Le principal parti islamiste en Algérie, le Mouvement de la société de la paix (MSP), a dénoncé dans un communiqué un « coup d’État contre la Constitution tunisienne et la volonté populaire de nos frères tunisiens exprimée lors des précédentes législatives ». Le MSP appelle le pouvoir algérien à « soutenir les institutions légitimes en Tunisie et à dénoncer le coup d’État ».

 

Condamnation turque et appel au calme qatari

De son côté, le ministère turc des Affaires étrangères se dit « profondément préoccupé par la suspension des activités du Parlement en Tunisie ». Ajoutant qu’il souhaite « le retour à la légitimité démocratique en Tunisie, le plus rapidement possible, selon les dispositions de la Constitution ». Une réaction policée de la diplomatie turque, contrastant avec le soutien affiché ces dernières années avec le parti islamiste Ennahdha, principal perdant de la soirée.

Le Qatar a appelé à « faire prévaloir la voix de la sagesse et à éviter toute escalade », dans un communiqué de son ministère des Affaires étrangères.
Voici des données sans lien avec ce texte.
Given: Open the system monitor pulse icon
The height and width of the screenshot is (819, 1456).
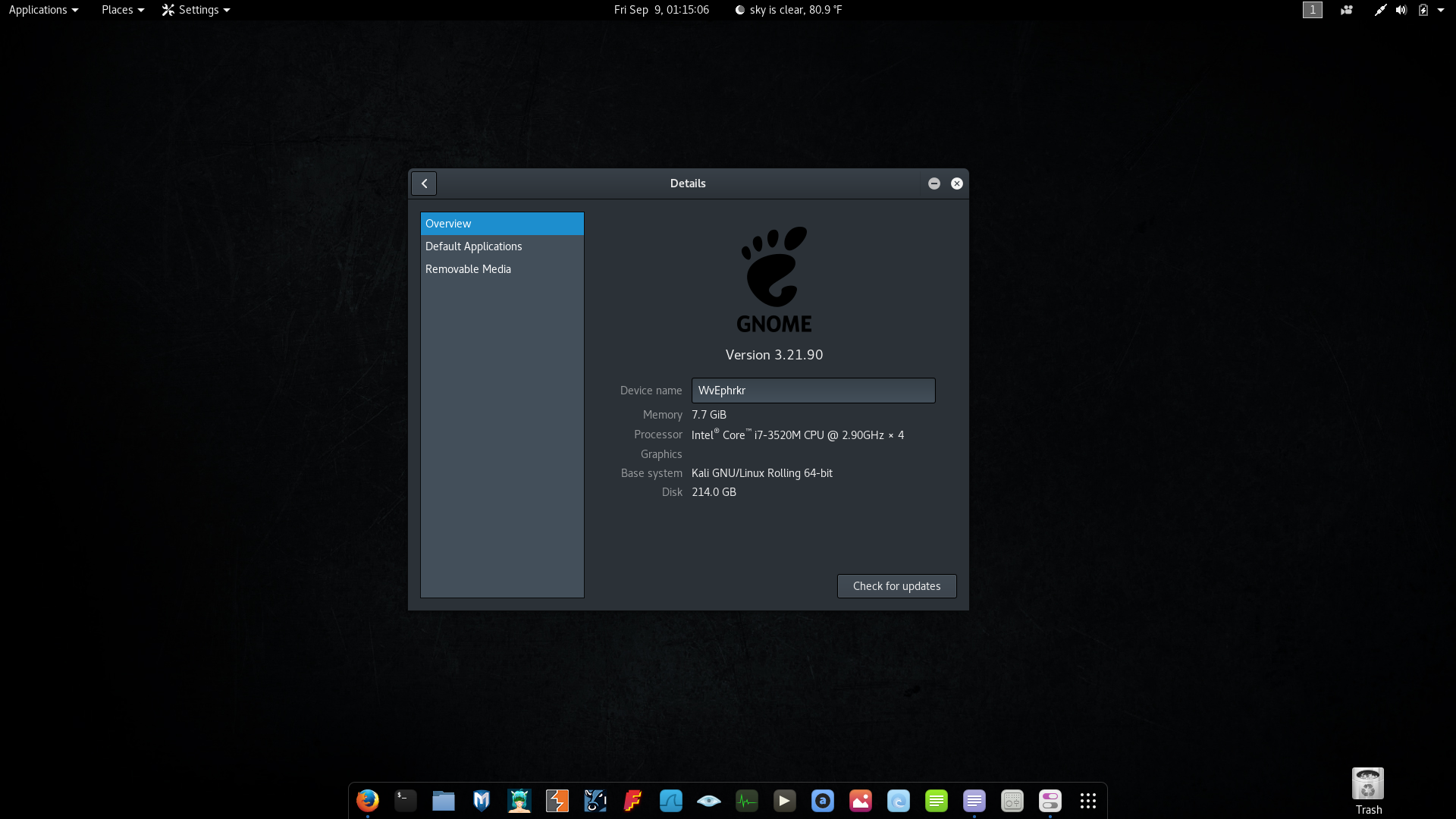Looking at the screenshot, I should (747, 801).
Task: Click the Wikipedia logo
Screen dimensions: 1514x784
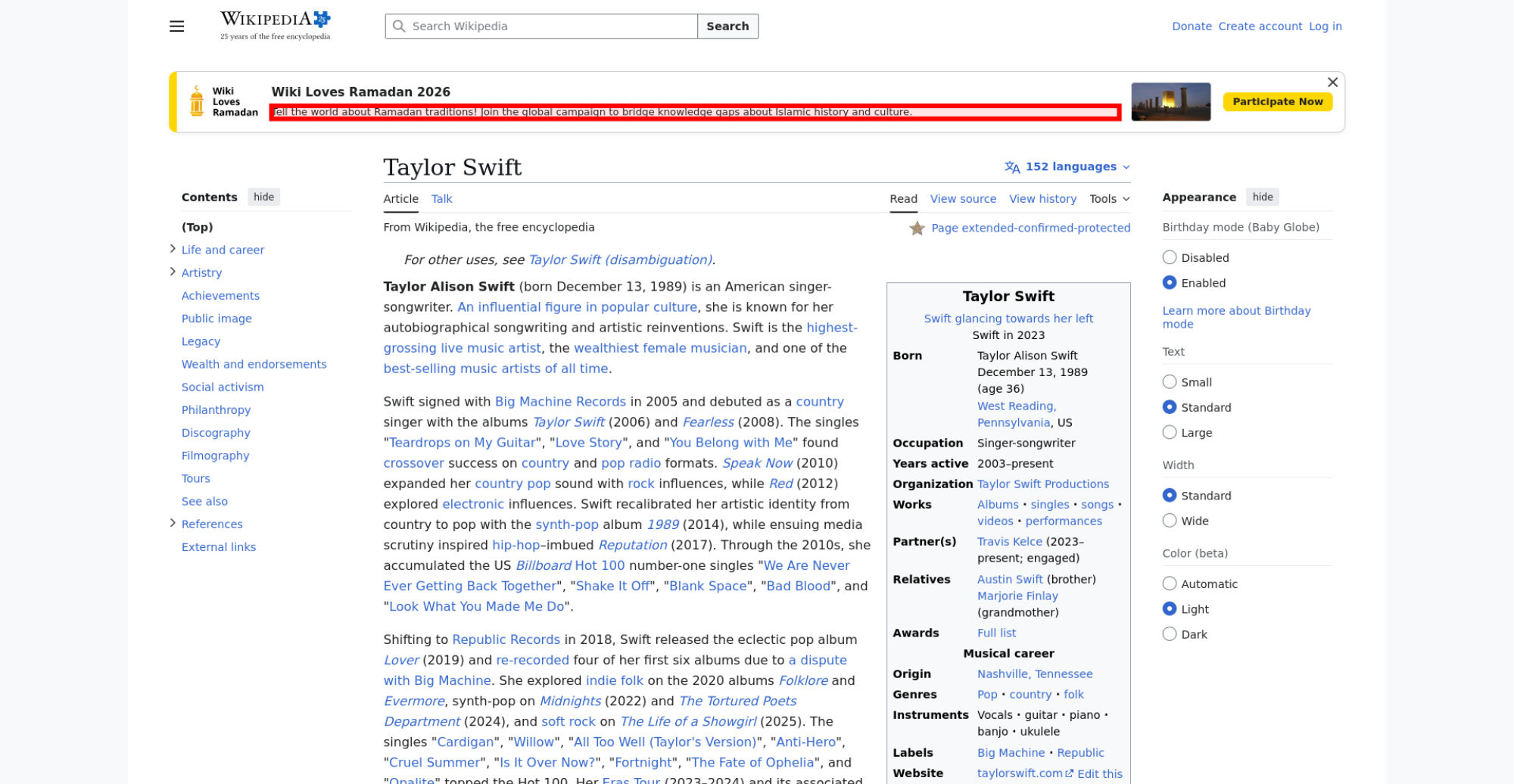Action: (275, 26)
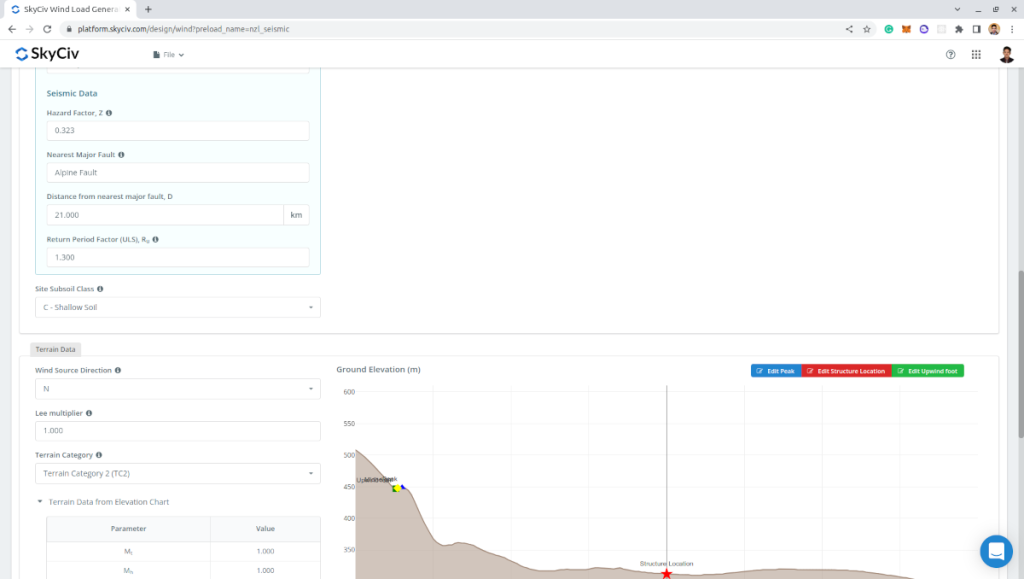The height and width of the screenshot is (579, 1024).
Task: Open the Site Subsoil Class dropdown
Action: [x=177, y=308]
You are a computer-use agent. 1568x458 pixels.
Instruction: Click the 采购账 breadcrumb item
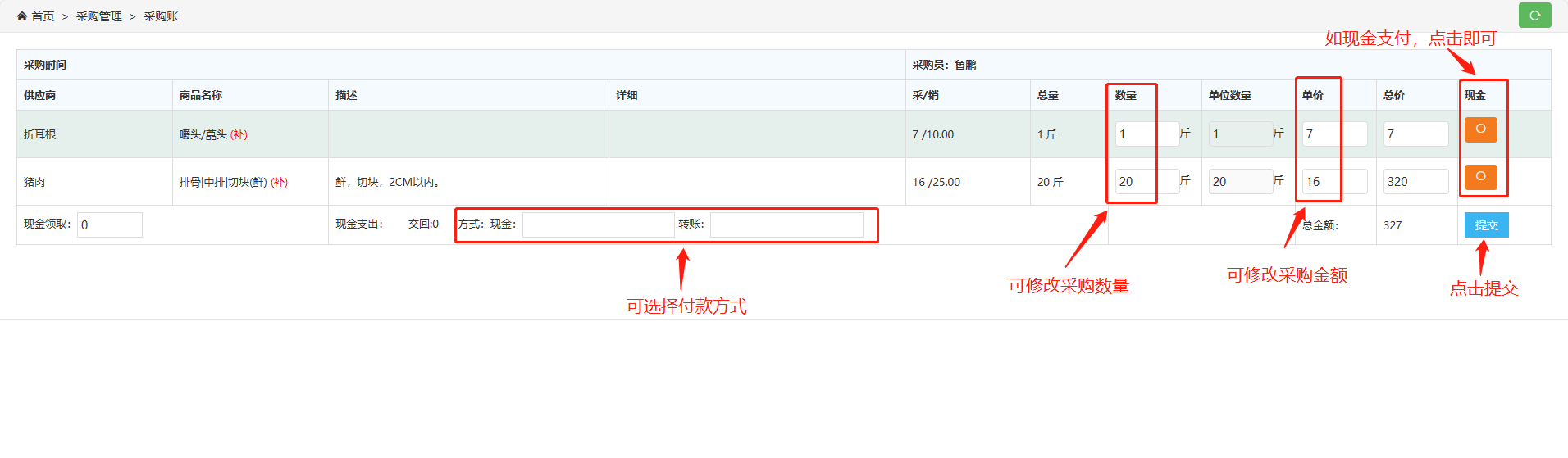pyautogui.click(x=161, y=16)
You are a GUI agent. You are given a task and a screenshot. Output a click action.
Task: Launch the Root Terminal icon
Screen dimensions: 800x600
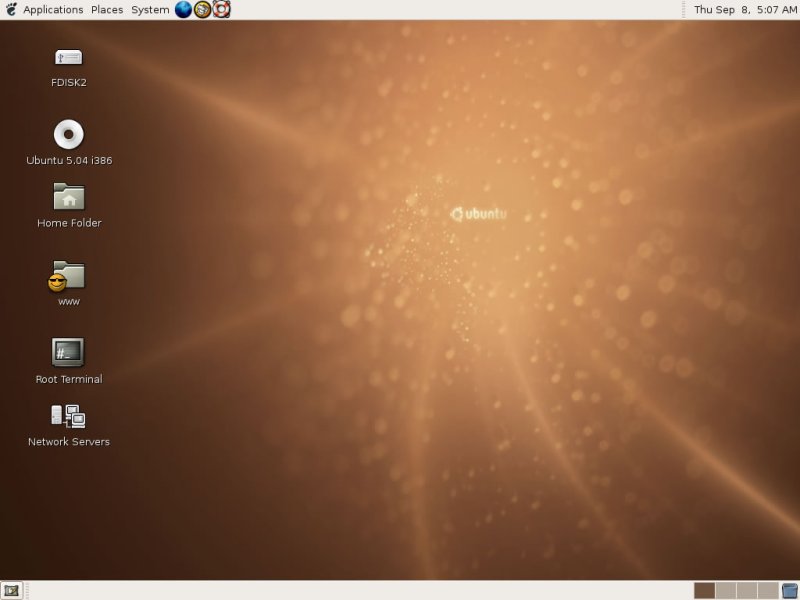(x=68, y=352)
Doha, également soutien traditionnel des islamistes tunisiens, espère que « la voie du dialogue sera adoptée pour sortir de cette crise ».

 

Étrange silence occidental

En revanche, silence du côté européen et américain. Seule Berlin avait réagi lundi après-midi. Le ministère allemand des Affaires étrangères « observe attentivement l’escalade de la violence de ces derniers jours et ces dernières semaines, ainsi que l’aggravation de la situation depuis hier ». Il est « maintenant important de revenir à l’ordre constitutionnel le plus rapidement possible », a déclaré Maria Adebahr, porte-parole du ministère des Affaires étrangères.

L’ambassade de France à Tunis, qui donne généralement le ton pour la posture européenne dans le pays, s’est contentée d’un simple appel à la vigilance à l’adresse de ses ressortissants. Évoquant que « des rassemblements ont eu lieu ces derniers jours et pourraient se poursuivre », Paris appelle les Français à « faire preuve de vigilance et de se tenir à l’écart des rassemblements ».

Une réaction bien légère au regard de la proximité historique des deux pays. À noter que ce « coup d’État constitutionnel » intervient quatre jours à peine après une visite éclair du secrétaire d’État français Jean-Baptiste Lemoyne dans le pays.